Got regular schedule fetching happening in a separate thread so that the
test schedule can be kept up to date without requiring puppet (or
similar). If there is a change then the main loop gets signaled to load
the new schedule.

Brad put together a machine for testing databases and filled a large
postgresql database with data similar to AMP. Spent some time with him
looking at query performance and seeing what we can do to improve it.

24

Feb

2014

Added SSL support to the amplet client for querying a remote server to
fetch schedule files. This should give us the ability to have clients we
don't really control stay up to date with test schedules, but needs a
bit more thought put into how often it should run and how it should
interact with the main schedule process.

Added a control server to the amplet client that will accept connections
from other clients that require specific test servers to be run (e.g.
throughput tests), and run them. Currently it accepts the id of the test
to be run and returns a port number that the new server is running on so
that the test knows where to connect to. Wrapped all this up in SSL as
well, validating both the certificate and the hostname/commonname, but
not yet checking revocation of certs.

17

Feb

2014

Spent some time working on things to help keep the amplet code clean and
tidy. Added stricter compilation options and fixed up some cases where
these triggered warnings. Started working on unit tests for amplet based
on the built in automake target "check". Wrote very simple unit tests
for the icmp and traceroute tests as well as the nametable management.
While writing the nametable unit tests I found and fixed a bug that
would limit the nametable to only a single item.

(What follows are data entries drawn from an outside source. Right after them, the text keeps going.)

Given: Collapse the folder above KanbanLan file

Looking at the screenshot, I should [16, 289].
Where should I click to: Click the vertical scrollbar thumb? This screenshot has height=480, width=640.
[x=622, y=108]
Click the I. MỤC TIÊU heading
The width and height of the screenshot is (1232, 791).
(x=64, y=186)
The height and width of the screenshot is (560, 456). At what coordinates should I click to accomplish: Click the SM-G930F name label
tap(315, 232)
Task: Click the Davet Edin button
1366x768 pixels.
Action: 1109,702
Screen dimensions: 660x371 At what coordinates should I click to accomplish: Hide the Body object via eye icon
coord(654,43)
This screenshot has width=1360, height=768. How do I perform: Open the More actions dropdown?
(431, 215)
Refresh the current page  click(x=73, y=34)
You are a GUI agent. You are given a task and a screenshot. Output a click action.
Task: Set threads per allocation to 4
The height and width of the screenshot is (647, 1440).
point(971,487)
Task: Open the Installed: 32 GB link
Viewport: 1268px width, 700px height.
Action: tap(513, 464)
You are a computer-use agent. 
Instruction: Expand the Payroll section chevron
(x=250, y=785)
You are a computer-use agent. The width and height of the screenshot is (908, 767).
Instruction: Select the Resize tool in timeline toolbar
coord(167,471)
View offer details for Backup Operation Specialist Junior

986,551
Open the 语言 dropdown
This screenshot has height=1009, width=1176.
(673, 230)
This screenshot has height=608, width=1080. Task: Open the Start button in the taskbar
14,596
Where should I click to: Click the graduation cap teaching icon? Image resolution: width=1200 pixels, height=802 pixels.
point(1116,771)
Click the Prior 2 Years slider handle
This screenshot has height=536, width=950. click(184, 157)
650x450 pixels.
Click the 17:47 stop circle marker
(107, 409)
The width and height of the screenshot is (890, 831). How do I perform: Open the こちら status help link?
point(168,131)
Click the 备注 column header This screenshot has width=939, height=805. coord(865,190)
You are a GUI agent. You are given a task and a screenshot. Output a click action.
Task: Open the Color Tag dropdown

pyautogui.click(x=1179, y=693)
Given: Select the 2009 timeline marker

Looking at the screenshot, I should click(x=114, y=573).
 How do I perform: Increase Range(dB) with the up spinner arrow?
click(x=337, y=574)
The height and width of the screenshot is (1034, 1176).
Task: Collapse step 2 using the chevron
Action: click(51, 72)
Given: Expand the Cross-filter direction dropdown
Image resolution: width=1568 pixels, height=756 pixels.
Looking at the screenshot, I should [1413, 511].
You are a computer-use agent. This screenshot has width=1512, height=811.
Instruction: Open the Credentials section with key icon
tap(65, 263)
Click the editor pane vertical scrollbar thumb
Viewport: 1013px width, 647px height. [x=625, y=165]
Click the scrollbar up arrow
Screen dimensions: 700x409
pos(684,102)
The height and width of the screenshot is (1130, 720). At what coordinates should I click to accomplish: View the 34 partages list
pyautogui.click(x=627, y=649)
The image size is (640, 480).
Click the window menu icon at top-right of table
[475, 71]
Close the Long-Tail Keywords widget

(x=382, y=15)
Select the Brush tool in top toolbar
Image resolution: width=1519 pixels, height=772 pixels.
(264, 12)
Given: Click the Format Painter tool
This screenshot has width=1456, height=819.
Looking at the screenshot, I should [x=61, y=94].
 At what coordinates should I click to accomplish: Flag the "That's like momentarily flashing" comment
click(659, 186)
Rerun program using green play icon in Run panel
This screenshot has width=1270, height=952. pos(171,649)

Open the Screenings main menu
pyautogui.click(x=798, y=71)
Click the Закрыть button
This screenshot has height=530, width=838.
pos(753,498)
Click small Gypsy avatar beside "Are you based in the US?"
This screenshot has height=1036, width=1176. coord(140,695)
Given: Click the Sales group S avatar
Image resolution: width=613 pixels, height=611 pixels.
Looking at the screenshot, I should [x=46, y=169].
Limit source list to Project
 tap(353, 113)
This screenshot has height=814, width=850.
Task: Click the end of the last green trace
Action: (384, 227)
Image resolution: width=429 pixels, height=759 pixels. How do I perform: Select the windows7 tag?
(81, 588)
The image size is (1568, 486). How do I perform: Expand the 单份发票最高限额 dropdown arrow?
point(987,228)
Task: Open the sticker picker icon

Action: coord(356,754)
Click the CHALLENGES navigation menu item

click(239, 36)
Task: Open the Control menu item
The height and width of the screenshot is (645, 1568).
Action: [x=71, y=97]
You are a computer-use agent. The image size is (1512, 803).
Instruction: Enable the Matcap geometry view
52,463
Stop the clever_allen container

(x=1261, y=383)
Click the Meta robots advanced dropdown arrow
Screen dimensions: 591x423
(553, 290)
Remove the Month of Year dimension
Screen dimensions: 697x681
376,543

Briefly had a look at different database options available to us that
might perform better with our data than postgres. There are still
further optimisations we can make to how we store our data in postgres,
but it will be interesting to see how they compare to something like
cassandra, HBase or riak.

10

Feb

2014

Tidied up the reporting done on the icmp, traceroute and dns tests in
AMP to use variable length strings for names, as well as properly
packing and byteswapping the reporting structures. The average report
message size should now be much smaller than it was. Also updated the
nntsc plugins for amp data to deal with the new format.

Tweaked the parser for the http test to better ignore strings that look
a little like urls within javascript blocks. It will still fetch
javascript files that are sourced, but won't try to include urls that
are generated on the fly within the <script> block.